Bush and McCain were military men, distinguished by their bravery and self-sacrifice. (Bush was the youngest Navy pilot, fresh out of school; McCain endured unimaginable torture.)
All three spent their lives in service to others and fully understood their power and influence weren’t for personal aggrandizement (Don’t brag, Barbara Bush reminded her children) but, rather, to be used to help the country and the world.
They weren’t complainers. McCain felt he was the luckiest man alive despite injuries in captivity that afflicted him. Barbara uprooted family, moved to China and in and out of Washington, D.C. It wasn’t a burden but a great adventure. George was vilified by his party and lost the presidency, but he was not embittered.
They were all funny, irreverent and blunt — especially Barbara and McCain. They abhorred the bullies, the self-important and the flatterers. They could spot a phony and didn’t mind pointing him out to others.
They were all Republicans, but none was an unthinking partisan. They didn’t hate Democrats; George and McCain would take support from either side of the aisle to achieve their goals.
They were all devoted to children and grandchildren, setting a model of decency, honor, kindness and courage for them — and for the country. One could see them delight in the company of their extended families — McCain in the Arizona desert and the Bushes at Kennebunkport.
They lived vigorous lives, traveling and playing sports. George and McCain seemed incapable of being idle, whether in their public life or in private time.
They were all readers — Barbara devoted her time to literacy as first lady. They were interesting and interested in the world around them.

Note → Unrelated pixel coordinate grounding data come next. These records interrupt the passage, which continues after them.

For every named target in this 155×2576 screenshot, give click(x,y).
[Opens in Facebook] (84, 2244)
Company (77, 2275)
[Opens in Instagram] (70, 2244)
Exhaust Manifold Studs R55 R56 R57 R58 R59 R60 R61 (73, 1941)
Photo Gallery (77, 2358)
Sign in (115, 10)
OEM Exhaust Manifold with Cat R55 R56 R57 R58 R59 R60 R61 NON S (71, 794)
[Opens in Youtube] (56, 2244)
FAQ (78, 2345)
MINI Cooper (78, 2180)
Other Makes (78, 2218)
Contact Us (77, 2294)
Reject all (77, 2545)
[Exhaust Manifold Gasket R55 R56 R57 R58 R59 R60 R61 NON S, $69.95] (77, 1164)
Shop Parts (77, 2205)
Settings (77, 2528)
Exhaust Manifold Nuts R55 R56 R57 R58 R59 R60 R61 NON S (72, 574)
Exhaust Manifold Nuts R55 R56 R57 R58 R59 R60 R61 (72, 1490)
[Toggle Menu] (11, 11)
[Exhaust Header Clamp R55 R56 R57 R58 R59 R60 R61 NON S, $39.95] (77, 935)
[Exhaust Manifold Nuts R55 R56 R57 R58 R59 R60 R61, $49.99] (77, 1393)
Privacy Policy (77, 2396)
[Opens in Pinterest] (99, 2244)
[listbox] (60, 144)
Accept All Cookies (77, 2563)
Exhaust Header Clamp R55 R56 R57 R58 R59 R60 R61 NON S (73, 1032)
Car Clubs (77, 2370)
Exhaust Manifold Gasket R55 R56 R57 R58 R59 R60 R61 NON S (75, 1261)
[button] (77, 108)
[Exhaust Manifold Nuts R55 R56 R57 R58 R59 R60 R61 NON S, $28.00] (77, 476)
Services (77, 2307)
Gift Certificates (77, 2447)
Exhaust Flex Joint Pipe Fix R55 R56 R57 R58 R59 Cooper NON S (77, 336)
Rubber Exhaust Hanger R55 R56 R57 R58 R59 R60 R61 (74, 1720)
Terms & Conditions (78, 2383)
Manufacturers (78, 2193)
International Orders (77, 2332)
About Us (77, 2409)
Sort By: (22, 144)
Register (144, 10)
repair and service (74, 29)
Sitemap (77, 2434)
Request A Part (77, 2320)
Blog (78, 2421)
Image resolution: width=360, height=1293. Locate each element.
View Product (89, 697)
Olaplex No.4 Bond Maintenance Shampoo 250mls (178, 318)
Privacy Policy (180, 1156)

They were, in many ways, atypical Americans but typical of their generation, which, if you want a label other than “Greatest Generation,” might be called the “It’s not about you” generation. (The baby boomers, by contrast, were arguably the most self-absorbed generation in history.) The singular realization that happiness and success come not from self-indulgence but from service — what McCain called “the privilege of serving a cause greater than oneself” — was their North Star. And their lives proved it.
Their passing this year was cause for nostalgia and reflection, for commiseration about a different era in America. They should, however, be an inspiration: Don’t whine, be curious, serve others, and “It’s not all about you.” Now there’s a moral code to live by.